My sensitivity also caused me to experience intense emotions all my life. Although I had full freedom to feel and express my positive emotions, my stoic parents who have difficulty handling their own negative emotions did not exactly create the safest environment for me to feel and express my negative emotions. Consequently, I grew up feeling emotionally abandoned by my parents. I became fearful of my negative emotions, especially those associated with feelings of inadequacy. I taught myself to combat those feelings of inadequacy in the only way that I knew how to create self-worth… performance. When my negative emotions did manage to come out, most people around me, both at home and outside of home, made me feel wrong to think and feel what I thought and felt. The continuous invalidation of experiences that were so real to me caused me to feel extremely lonely.
In order to distract myself from this loneliness, I kept myself busy for most of my life. I worked hard and performed well in school. I studied business in university, majored in marketing, and specialized in design and brand identity development. I worked mostly in the broadcast media and entertainment industry as a media and marketing specialist, and sometimes as an entertainer. I traveled to 35 countries all over the world and lived in four.
When being busy was not enough to distract me from the pain of my loneliness, I began to experiment with other forms of escape. I became addicted to them and hurt not only myself, but also my loved ones.
At the age of twenty-six, I was dual diagnosed with both giftedness and obsessive-compulsive personality disorder. I did everything in my power to overcome my OCPD.
After a year full of therapy, forgiveness, healing, and prayer, I recovered from so many of the things that made me want to end my life. I re-parented myself and learned that my value is not something that I must create through my performance, but something intrinsic that has always been a part of me, something that can never be taken away, no matter how poorly I perform. I learned that I have incredible value just the way I am.

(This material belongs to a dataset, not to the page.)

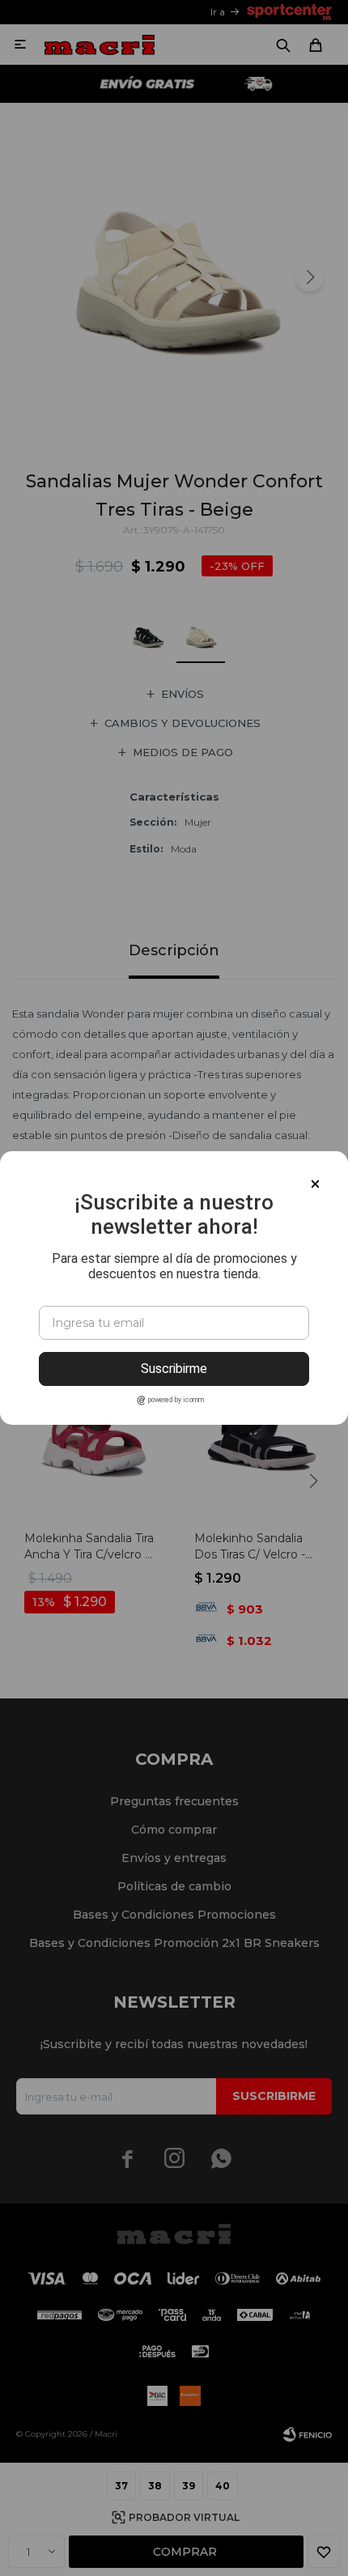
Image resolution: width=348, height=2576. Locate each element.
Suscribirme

This journey has helped me recognize my heart’s desire to celebrate people’s differences, to help others who are struggling with hurt, anxiety, loneliness, addictions, and feelings of inadequacy, and to help others communicate with one another more sensitively so that their loved ones may feel more heard and understood.
I am a multipotentialite who is still trying to figure out what to do with his life. Despite the fact that it has been a curse for most of my life, I am learning that my greatest strength is my natural ability to empathize with others. I hope to master this gift and use it together with my passion for family, marriage, and parenting.